现象
最近在一个客户环境中发现启动Trafodion时每次dcsstart后dcsserver立即变为Down的状态,查看相关dcs_master和dcs_server的日志如下,
–dcs master log
2017-08-29 13:05:10,895, ERROR, org.trafodion.dcs.master.ServerManager, Node Number: , CPU: , PID: , Process Name: , , ,exit code [1], stdout [server 21612. Stop it first.]
2017-08-29 13:05:10,895, INFO, org.trafodion.dcs.util.RetryCounter, Node Number: , CPU: , PID: , Process Name: , , ,Sleeping 2000ms before retry #1...

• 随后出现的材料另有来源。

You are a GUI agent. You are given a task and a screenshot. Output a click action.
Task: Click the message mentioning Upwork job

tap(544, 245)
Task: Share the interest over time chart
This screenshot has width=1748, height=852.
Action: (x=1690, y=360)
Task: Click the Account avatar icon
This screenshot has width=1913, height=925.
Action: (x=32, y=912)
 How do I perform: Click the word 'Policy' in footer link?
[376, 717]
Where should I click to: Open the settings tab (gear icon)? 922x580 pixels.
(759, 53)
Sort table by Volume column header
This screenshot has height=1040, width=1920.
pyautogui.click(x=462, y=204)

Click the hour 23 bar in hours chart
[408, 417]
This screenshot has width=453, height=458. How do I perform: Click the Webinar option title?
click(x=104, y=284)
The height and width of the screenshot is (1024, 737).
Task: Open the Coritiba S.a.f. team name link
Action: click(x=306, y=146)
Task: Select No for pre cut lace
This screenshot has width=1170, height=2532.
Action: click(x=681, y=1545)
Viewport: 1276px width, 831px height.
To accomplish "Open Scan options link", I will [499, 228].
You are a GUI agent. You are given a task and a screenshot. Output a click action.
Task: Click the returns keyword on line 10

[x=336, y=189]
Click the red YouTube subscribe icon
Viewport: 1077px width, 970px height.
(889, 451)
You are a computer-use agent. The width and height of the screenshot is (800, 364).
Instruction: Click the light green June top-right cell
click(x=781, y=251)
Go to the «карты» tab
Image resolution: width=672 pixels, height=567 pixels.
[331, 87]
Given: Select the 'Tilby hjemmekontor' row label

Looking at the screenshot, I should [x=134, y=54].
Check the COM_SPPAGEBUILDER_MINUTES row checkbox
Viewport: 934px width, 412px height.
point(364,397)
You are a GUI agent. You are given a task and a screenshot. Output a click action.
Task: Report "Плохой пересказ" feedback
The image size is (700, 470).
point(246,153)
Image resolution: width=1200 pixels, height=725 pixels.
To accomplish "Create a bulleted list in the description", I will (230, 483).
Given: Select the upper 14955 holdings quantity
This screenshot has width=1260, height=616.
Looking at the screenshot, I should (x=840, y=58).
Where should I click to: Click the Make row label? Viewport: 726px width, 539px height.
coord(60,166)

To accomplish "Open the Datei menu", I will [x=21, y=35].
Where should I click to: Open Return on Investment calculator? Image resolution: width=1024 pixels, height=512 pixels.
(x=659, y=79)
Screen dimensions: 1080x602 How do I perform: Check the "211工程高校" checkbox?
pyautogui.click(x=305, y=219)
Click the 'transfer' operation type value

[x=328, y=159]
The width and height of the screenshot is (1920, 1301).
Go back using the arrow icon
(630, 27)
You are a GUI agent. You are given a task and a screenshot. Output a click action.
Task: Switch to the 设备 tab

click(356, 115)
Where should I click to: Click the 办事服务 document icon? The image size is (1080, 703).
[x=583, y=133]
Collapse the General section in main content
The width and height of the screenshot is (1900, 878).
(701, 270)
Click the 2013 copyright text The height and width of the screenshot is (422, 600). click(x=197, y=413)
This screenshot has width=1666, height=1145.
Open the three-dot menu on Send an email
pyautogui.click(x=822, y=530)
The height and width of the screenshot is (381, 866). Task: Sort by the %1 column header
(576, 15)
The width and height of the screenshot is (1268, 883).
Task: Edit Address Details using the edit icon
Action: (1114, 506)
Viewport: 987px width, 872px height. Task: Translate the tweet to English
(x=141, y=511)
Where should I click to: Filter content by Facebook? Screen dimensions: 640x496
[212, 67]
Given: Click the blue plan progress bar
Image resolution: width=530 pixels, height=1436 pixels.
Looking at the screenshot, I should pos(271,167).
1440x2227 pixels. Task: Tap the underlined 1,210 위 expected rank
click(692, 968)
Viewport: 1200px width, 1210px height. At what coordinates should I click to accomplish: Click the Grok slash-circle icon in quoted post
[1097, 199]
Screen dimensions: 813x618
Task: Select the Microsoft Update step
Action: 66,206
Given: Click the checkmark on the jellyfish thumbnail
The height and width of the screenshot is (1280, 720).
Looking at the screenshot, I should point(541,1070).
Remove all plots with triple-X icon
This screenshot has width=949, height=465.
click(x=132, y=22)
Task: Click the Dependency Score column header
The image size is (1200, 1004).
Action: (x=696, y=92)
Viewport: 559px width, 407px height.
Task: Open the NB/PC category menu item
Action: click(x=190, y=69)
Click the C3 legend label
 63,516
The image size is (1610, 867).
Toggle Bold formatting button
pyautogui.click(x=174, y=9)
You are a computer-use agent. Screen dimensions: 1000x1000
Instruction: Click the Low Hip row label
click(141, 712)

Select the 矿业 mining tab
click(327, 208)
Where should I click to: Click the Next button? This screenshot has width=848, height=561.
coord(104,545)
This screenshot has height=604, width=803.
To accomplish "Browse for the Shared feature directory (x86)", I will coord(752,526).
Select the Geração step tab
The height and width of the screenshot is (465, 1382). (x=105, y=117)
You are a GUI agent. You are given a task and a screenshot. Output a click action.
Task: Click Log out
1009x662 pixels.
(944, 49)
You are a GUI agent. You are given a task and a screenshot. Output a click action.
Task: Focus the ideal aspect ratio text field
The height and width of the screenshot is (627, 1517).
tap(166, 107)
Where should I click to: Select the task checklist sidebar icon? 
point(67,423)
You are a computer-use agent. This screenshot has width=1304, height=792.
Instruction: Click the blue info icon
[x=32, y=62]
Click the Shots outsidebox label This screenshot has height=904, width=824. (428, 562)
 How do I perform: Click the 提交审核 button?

2017-08-29 13:05:12,896, INFO, org.trafodion.dcs.master.ServerManager, Node Number: , CPU: , PID: , Process Name: , , ,Restarting DcsServer [bdtest04.novalocal:1], script [
–dcs server log
2017-08-29 13:04:28,918, ERROR, org.trafodion.dcs.server.ServerManager, Node Number: , CPU: , PID: , Process Name: , , ,org.apache.zookeeper.KeeperException$NoNodeException: KeeperErrorCode = NoNode for /trafodion/dcs/servers/registered/bdtest04.novalocal:1:4
2017-08-29 13:04:28,920, ERROR, org.trafodion.dcs.server.DcsServer, Node Number: , CPU: , PID: , Process Name: , , ,java.util.concurrent.ExecutionException: org.apache.zookeeper.KeeperException$NoNodeException: KeeperErrorCode = NoNode for /trafodion/dcs/servers/registered/bdtest04.novalocal:1:4
分析
通过以上错误信息,怀疑可能是zookeeper中/trafodion/dcs/servers/registered/bdtest04.novalocal节点没有创建成功,因此去zkCLi.sh中查看,发现节点已经存在
解决
通过CDH Manager发现,由于之前某个节点硬盘损坏,导致其中一个zookeeper节点更换到其他节点,但相应的dcs-site.xml文件中的”dcs.zookeeper.quorum”并没有修改,因此修改dcs-site.xml文件并同步所有Trafodion节点后重启Trafodion,解决问题
<property>
<name>dcs.zookeeper.quorum</name>
<value>bdtest04.novalocal,bdtest06.novalocal,bdtest03.novalocal</value>
</property>